The Government is ready to subsidise Dunlop Motorsport’s move to a new site – if the business remains in the UK and scraps plans to move production overseas, ministers have said.
Business Minister Matthew Hancock made the offer publicly in the House of Commons.
The minister was speaking in a debate on the threat to close tyre manufacturer Dunlop Motorsport’s factory in Erdington, Birmingham.
He said: “Possible new sites have been discussed and financial aid remains on the table.”
US-based parent company Goodyear Dunlop has announced the loss of 241 jobs in the city as production shifts to France and Germany.
The business is forced to leave its current site because its existing site has been bought by neighbouring Jaguar Land Rover, which is to use the land as part of its expansion plans.
But Goodyear Dunlop has rejected efforts by Birmingham City Council, backed by Business Secretary Vince Cable, to find it a new site in the city.
Leading a debate, MP Jack Dromey (Lab Erdington) told MPs that Birmingham council leader Sir Albert Bore wrote to Goodyear Dunlop on July 24 to say there was sufficient land available at a competitive price and that the council would assist with a package to aid relocation of the factory.
He said: “Goodyear Dunlop has both a moral and a legal responsibility to look at the alternatives to closure that are on the table.”
Mr Hancock said: “We are urging it to look again at a UK option during this period of statutory consultation.
“We are working with the council and the Department for Business, Innovation and Skills locally in the West Midlands, and with the company to try to persuade it to take up options.
“Possible new sites have been discussed and financial aid remains on the table — I stress that.
“The final decision is a commercial one for Dunlop, but we are working extremely hard to try to retain its presence here in the UK.”
However, he said the Government was also ready to ensure “the people affected will receive the best possible support to help them to find new jobs” if the overseas relocation goes ahead. He added: “Whatever the outcome, the situation with Dunlop motor sport should not be allowed to overshadow the wider success of the automotive industry... the plant is next to the Jaguar Land Rover plant, which is a great symbol of the automotive industry’s renaissance.”
Mr Dromey praised the Birmingham Post and its sister paper the Birmingham Mail for coverage of Dunlop Motorpsort.
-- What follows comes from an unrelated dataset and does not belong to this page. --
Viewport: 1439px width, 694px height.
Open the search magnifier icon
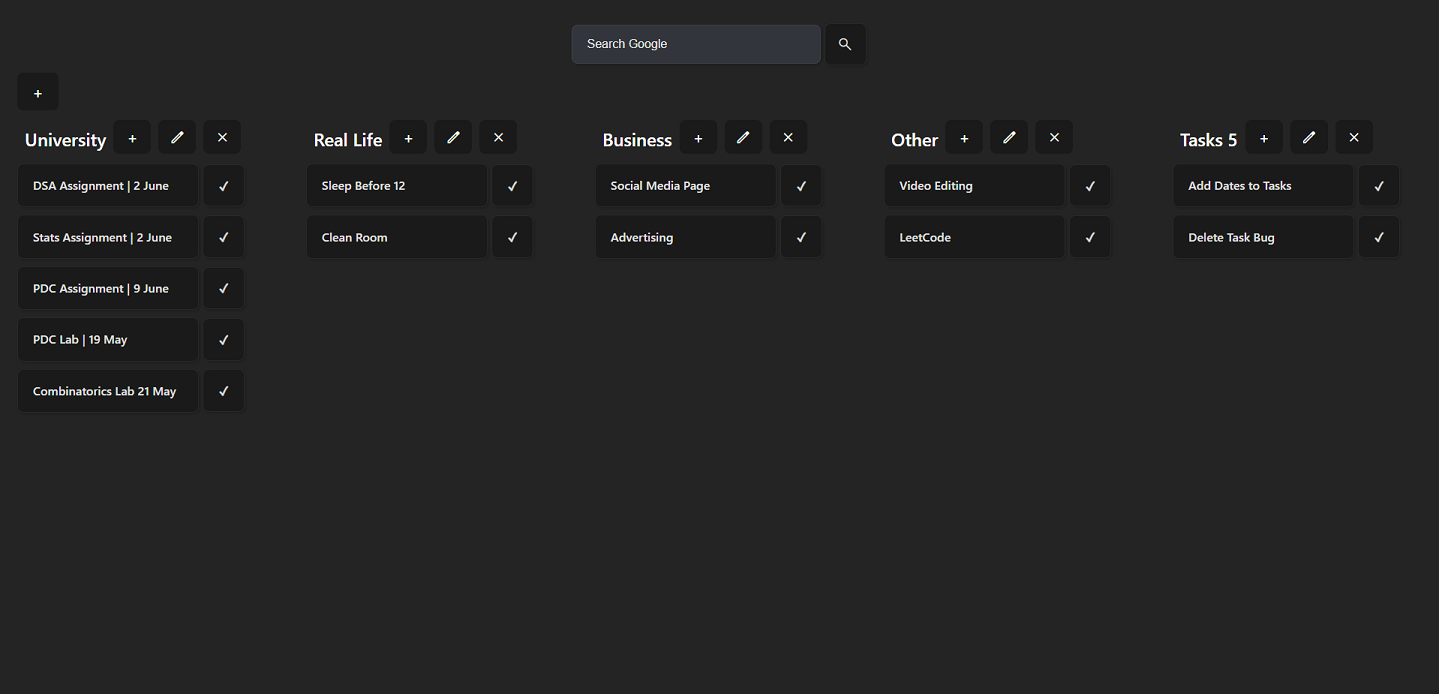pos(844,44)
He said: “I also thank the Birmingham Post and the Birmingham Mail for their outstanding championing of the cause of the motorsport factory. They have stood up for Birmingham.”
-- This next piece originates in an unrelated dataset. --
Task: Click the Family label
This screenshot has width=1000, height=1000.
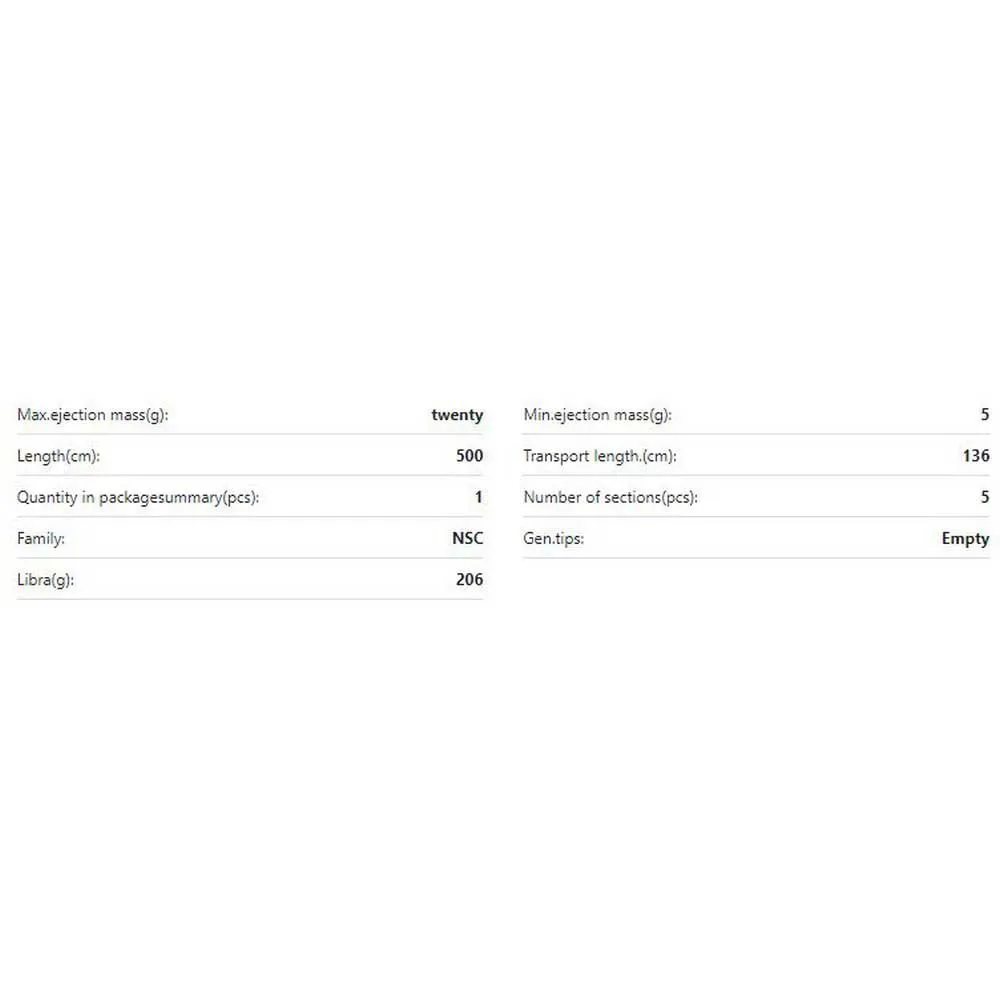Action: 41,538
He said he had been approached by constituents and business leaders who were deeply concerned about the impact the closure could have.
Birmingham MP Richard Burden (Lab Northfield), speaking in the same debate, said: “I too appeal to Dunlop and Goodyear. If they continue to support the motor sport industry, which has been good for their company and its profile, as well as its tyres being important to the industry, why are they leaving Birmingham?
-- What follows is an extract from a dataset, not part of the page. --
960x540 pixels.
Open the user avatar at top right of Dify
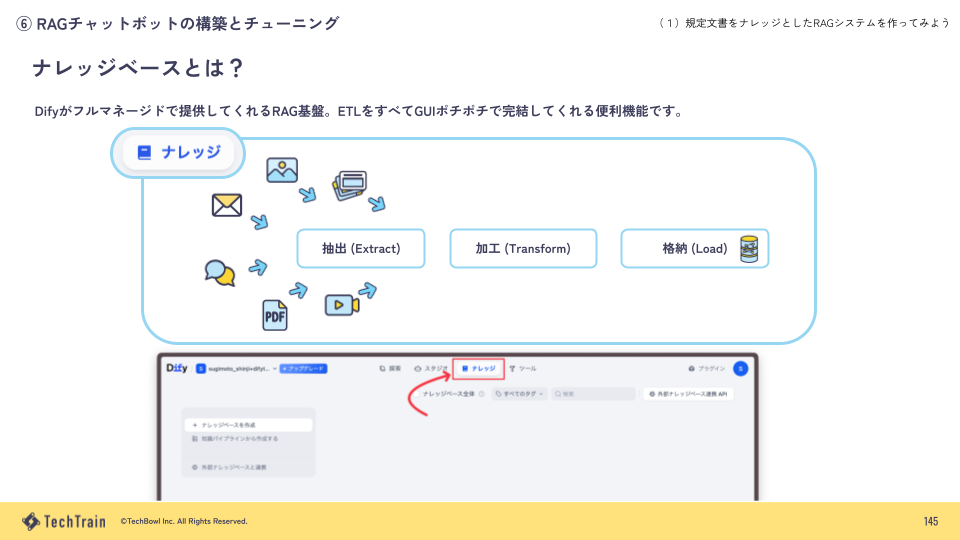(740, 368)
“Alternative sites have been offered, and three have been developed in detail.
“There is even a site at Longbridge in my constituency if they prefer that. There are all sorts of options for Dunlop, so why leave the epicentre of the global motor sport industry, which is in the UK?”
Earlier this month, David Cameron also stressed the Government’s commitment to trying to convince Dunlop to stay.
He told the Commons: “The recovery of the automotive sector, particularly in the West Midlands... has been hugely welcome for our country.
“Dunlop is an historic name and an historic brand I’ll certainly do everything I can to work with the Business Secretary and him to get a good outcome.”